## Consigne
Extrayez mot pour mot, dans le texte sur les morts en détention au Sénégal, le passage qui commence par « Le décès en » et se poursuit jusqu'à « coupable, aucune condamnation. ».

## Passage du texte
········

Le décès en détention, à la veille du grand Magal de Touba, de l’émigré Cheikh Niasse, vient allonger la longue liste des détenus morts dans les prisons sénégalaises et dont les disparitions sont très souvent passées par pertes et profits. Dans la plupart des cas d’ailleurs, il n’y a aucun coupable, aucune condamnation.

Qu’est ce qui est à l’origine de la mort de Cheikh Niasse ? Mystère et boule de gomme. Et le plus déplorable dans cette affaire, comme d’ailleurs dans les autres qui l’ont précédées, c’est que c’est motus et bouche cousue au sein de l’administration policière et judiciaire. Que ce soit à la police de Wakhinane Nimzatt où il a été appréhendé et gardé à vue, ou au Camp Manuel où il a été incarcéré suite à son placement sous mandat de dépôt, aucune explication n’a été jusque là donné. La mort de Cheikh Niasse, du nom de cet émigré sénégalais venu de la France pour célébrer dans son patelin, le grand Magal de Touba, demeure jusqu’ici un mystère total. Mais ce n’est pas le premier détenu mort en détention dans des circonstances douteuses. Il vient s’ajouter à une liste déjà longue. En effet, plusieurs cas de décès en détention ont été recensés dans le dernier rapport alternatif de la FIACAT et de l’ACAT Sénégal pour l’examen du 5ème rapport périodique du Sénégal par le Comité des droits de l’Homme. Le document parcouru par L’Info, cite le cas d’Ibrahima Mbow. Détenu provisoirement pour recel, il a été tué d’une balle lors d’une mutinerie à la maison d’arrêt et de correction de Rebeuss en septembre 2016. Au cours de cette mutinerie, 41 autres personnes ont été blessées dont 14 gardiens de prison. 

Babacar Mané et Cheikh Ndiaye, respectivement âgés de 17 et 18 ans, sont décédés le 29 août 2019 à la prison de Rebeuss suite à un mouvement de panique causé par des étincelles venant du ventilateur. D’après l’autopsie faite par le docteur Ibou Thiam, les deux détenus sont décédés d’un arrêt cardiocirculatoire par électrocution et présentaient des lésions de brûlures électriques au niveau des épaules et des poignets et une congestion généralisée et intense des viscères. Ils y a aussi le cas de Sény Sané, du nom du chef du village de Toubacouta en Casamance qui est décédé le 1er août 2019 dans le pavillon spécial de l’hôpital le Dantec lors de sa détention. Son fils dénonce le fait qu’on l’a maintenu en prison alors qu’il était très malade. Le cas de Louis Dieng est aussi frais dans les mémoires. Ce jeune homme est décédé à la maison d’arrêt et de correction de Mbour dans la nuit du 19 au 20 février 2019. D’après les informations officielles, il serait décédé d’une crise aigüe d’asthme alors qu’il partageait sa cellule avec 87 détenus. Le dimanche 31 mars 2019, c’est le détenu El Hadji Ousmane Diop, arrêté à Nord-Foire pour prostitution, proxénétisme et blanchiment de capitaux, qui est décédé à la prison de Rebeuss. D’après l’autopsie, il aurait été victime d’un accident vasculaire cérébral. Deux mois plus tard, le détenu Serigne Fallou Ka, âgé de 23 ans et incarcéré depuis le 29 avril 2019, est décédé le 2 mai 2019 à la maison d’arrêt et de correction de Diourbel. D’après certaines sources, il aurait été tabassé à mort par trois policiers et un agent de sécurité de proximité du commissariat de Mbacké. Les auteurs ont été inculpés.

········

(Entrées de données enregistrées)
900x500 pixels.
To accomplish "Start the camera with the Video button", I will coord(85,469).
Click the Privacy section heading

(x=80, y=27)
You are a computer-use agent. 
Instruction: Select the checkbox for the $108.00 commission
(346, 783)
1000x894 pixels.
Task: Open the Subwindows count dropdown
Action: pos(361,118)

········

## Corrigé
Le décès en détention, à la veille du grand Magal de Touba, de l’émigré Cheikh Niasse, vient allonger la longue liste des détenus morts dans les prisons sénégalaises et dont les disparitions sont très souvent passées par pertes et profits. Dans la plupart des cas d’ailleurs, il n’y a aucun coupable, aucune condamnation.